Ein Kartoffelturm ist eine Unterart der klassischen Hochbeete und dient, wie es der Name schon verrät, der Aufzucht von Kartoffeln. Der Kartoffelturm ist vor allem im naturnahen Gartenanbau zu finden, eignet jedoch auch gut für diejenigen, die nur einen begrenzten Raum zur Verfügung haben.

Was sind die Vorteile eines Katroffelturmes?

Ein Katroffelturm bietet - wie eingangs bereits erwähnt - die Möglichkeit, auf geringem Raum einen möglichst hohen Ernteertrag zu erzielen. Katroffeltürme gibt es in allen möglichen Größen. Die gängigsten Größen sind hierbei 40 x 40 cm, 60 x 60 cm und 80 x 80 cm.

Dies entspricht einem durchschnittlichen Volumen von etwa 200 - 400 Litern, abhängig von der Größe des Kartoffelturmes. Die erzielte Erntemenge an Kartoffeln beträgt so -bei einer Aussaat von etwa einem halben Kilo - rund zehn Kilo an Kartoffeln, was ein Verhältnis von etwa 1:25 ergibt.

Unser GrünerGarten® Kartoffelturm lässt sich zudem einfach auf- und abbauen, was dem passgenauen Stecksystem zu verdanken ist. Somit nimmt er auch bei Nichtgebrauch nur wenig Stauraum in Anspruch.

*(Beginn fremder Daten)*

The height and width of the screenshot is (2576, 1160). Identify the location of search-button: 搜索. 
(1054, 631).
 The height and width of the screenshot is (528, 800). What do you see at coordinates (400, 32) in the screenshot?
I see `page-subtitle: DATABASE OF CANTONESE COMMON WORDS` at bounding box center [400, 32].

Wie genau bepflanze ich einen Kartoffelturm?

Kartoffeltürme werden - anders als Hochbeete - schichtweise bepflanzt. So wird zunächst lediglich ein Rahmen mit ein- bis zwei Brettern Höhe aufgestellt und mit Komposterde befüllt - hierzu eignet sich am besten selbst hergestellter Kompost.

Ist der Rahmen aufgestellt und mit Komposterde befüllt worden, werden keimfähige, beziehungsweise Vorgekeimte oder aber auch ausgestochene und getrocknete Keime in die Erde gelegt. Wächst das Blattgrün - auch Kartoffelkraut genannt - bis etwa 10 bis 15 cm über die Erde heraus, kann die nächste Lage Erde - auch hier eignet sich am besten selbst hergestellte Komposterde - eingefüllt werden. Hierbei ist es nicht notwendig, weitere Keimlinge einzulegen, da sich aus den mit Erde bedeckten Blattachseln des Kartoffelkrauts weitere Tochterkartoffeln bilden und heranwachsen.

Mit jeder weiteren Lage Erde wächst auch der Kartoffelturm mit. Je nach Witterungsbedingungen ist eine Höhe von bis zu 80 cm möglich.

Sobald die Blätter welk werden, ist es an der Zeit, die Kartoffeln zu ernten. Der Turm wird, so wie er Schicht für Schicht aufgebaut wurde, auch wieder abgebaut. Die hierbei anfallende Erde eignet sich im übrigen auch zum befüllen von Hochbeeten. Du kannst die Kartoffeln, nachdem sie gereift sind, auch noch einige Zeit lang in der Erde lassen, wordurch sich die Lagerfähigkeit verbessert, da sich die Schale der Kartoffeln so besser ausprägen kann.

Solltest Du vorhaben, das Kartoffelkraut zu kompostieren, stelle vorher sicher, dass es keinen Ungeziefer- oder Pilzbefall aufweist. Sollte dies jedoch der Fall sein, empfiehlt es sich am besten, das Kraut im Haumüll zu entsorgen oder zu verbrennen.